[Records supplied — start]
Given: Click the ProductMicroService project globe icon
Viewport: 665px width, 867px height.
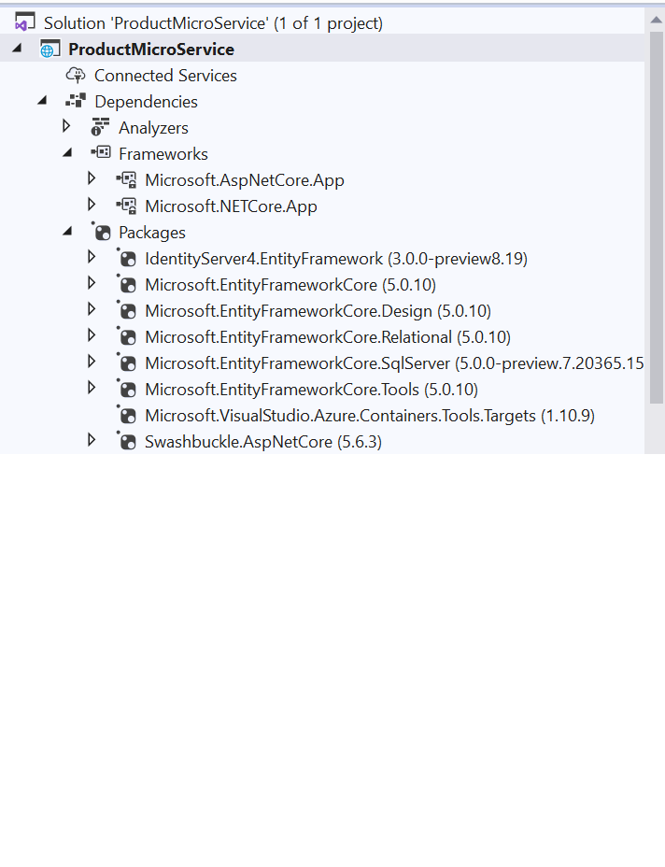Looking at the screenshot, I should [x=48, y=49].

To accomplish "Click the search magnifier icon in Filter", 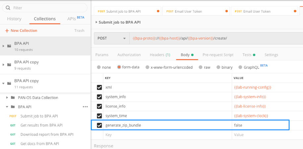I will [x=8, y=8].
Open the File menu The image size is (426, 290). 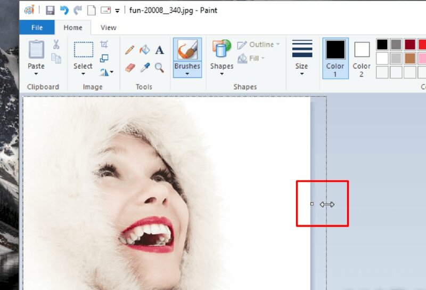coord(37,28)
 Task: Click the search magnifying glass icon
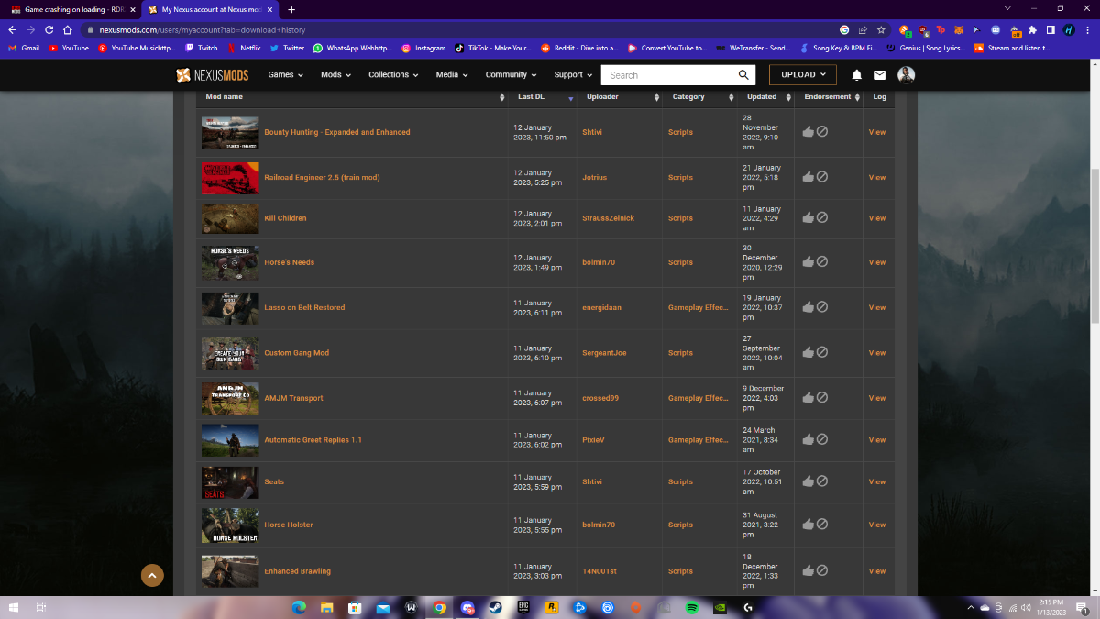744,75
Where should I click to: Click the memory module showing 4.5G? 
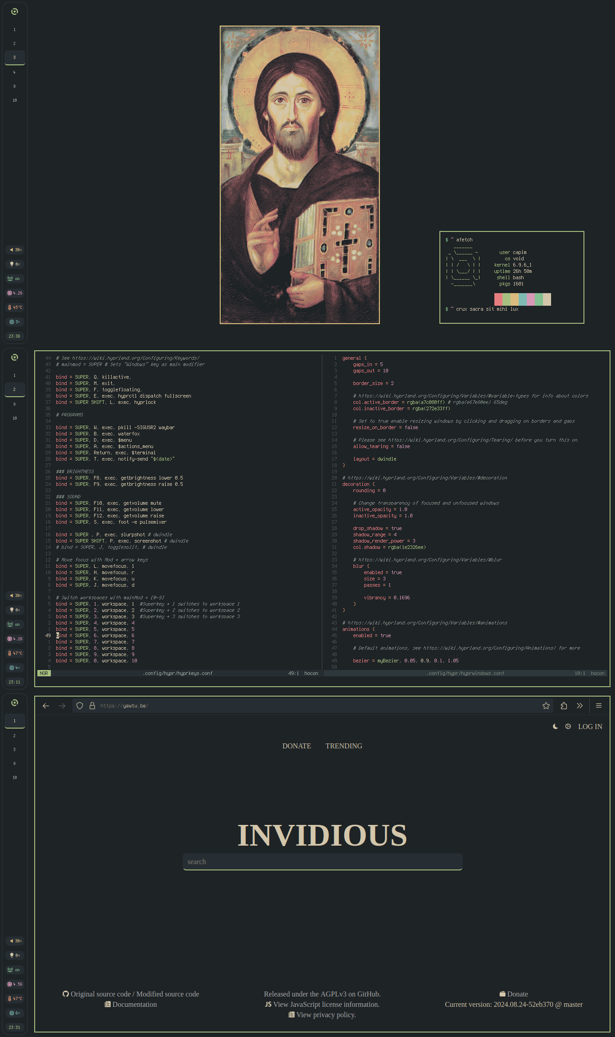click(x=15, y=984)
[Records supplied — finish]
Your instructions: Please output, exactly and with no pictures, only the lines from the one containing "Where should I" through the final line of the records above.

Response to the task:
Where should I click to: Click the memory module showing 4.5G? 
click(x=15, y=984)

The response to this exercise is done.